Young adults face pressure to be close to their parents, but they also want to pursue their careers.  Guan Xiaozhi, a young man I interviewed, said he could only be 95% happy at the moment. In his mid-twenties, he had already risen from very humble beginnings—most of his extended family is still in the village, where installing a heater for a hot shower is considered a luxury. When they go to the city, they must work at temporary jobs at restaurants, as nannies, or in construction. 

By contrast, Guan Xiaozhi has a steady job (he started as a security guard, later moved to a hotel’s front desk) and takes classes at the local university in law. Though Guan revels in his opportunities, he feels pressure from his extended family, who had hoped to see him married and parenting by now. Their disappointment is solely about his decision not to marry—that is the 5% that blocks him from being completely happy. But the numbers are a bit deceiving: he says that this 5% has the potential to overturn the rest of his 95%, so whether his parents are happy with him has a larger influence on him than it appears. 

Morality and Microfinance

My dissertation examined modeling in economics. Though well-intentioned, these efforts to reduce in poverty worldwide used the economic models that were inadequate for predicting villagers’ actions in microfinance programs in rural China. 

My ethnographic work took place over three years, when I lived with NGO staff and government officials, observed them as they did their work, conducted 136 interviews in Mandarin Chinese, and examined microfinance account books in four townships. 

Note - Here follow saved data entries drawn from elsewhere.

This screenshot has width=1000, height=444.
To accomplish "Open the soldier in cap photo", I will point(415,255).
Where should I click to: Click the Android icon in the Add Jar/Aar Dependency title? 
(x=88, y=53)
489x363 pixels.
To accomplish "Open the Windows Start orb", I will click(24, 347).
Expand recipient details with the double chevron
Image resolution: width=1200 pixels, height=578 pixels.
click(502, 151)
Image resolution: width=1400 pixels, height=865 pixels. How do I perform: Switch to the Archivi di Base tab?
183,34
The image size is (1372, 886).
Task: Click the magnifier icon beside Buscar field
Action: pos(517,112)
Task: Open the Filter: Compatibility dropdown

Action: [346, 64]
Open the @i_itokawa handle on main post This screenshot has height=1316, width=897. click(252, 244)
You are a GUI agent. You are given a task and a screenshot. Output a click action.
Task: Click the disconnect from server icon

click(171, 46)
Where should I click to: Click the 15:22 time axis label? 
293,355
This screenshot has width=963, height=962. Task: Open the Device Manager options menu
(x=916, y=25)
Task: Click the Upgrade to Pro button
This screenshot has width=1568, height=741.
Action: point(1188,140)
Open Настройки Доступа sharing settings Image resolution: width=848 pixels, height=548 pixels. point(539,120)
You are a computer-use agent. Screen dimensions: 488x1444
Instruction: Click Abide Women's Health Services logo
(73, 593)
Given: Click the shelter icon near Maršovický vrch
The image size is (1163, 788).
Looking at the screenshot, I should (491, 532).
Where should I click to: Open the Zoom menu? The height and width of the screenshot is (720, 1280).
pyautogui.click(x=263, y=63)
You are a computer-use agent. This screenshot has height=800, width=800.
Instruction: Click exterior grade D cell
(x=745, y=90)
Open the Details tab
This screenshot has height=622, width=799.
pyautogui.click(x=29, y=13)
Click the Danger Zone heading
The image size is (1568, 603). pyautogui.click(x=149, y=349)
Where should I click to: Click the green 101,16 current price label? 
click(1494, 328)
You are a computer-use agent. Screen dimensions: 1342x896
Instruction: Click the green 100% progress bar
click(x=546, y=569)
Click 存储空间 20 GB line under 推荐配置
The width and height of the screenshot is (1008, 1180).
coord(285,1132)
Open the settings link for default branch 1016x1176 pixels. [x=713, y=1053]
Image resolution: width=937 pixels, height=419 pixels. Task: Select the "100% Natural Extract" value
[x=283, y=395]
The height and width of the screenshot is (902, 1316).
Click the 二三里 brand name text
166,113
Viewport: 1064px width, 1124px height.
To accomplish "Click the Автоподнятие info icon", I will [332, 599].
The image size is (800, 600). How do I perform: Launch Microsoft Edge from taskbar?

In microfinance, lenders aim to address global poverty by providing small loans for the purpose of profit-making. The microfinance models predict that borrowers repay if they are promised future loans. Instead, I found that borrowers repaid depending on their social relationships and their social status. Were they repaying their uncle, their neighbor, or the township official? If repayment was to the official, did they owe him a favor, or did the official owe them a favor? For the borrowers embedded in various sets of relationships, debt and indebtedness took on different meanings depending on who they owed. This has been published in Borrowing Together: Microfinance and Cultivating Social Ties.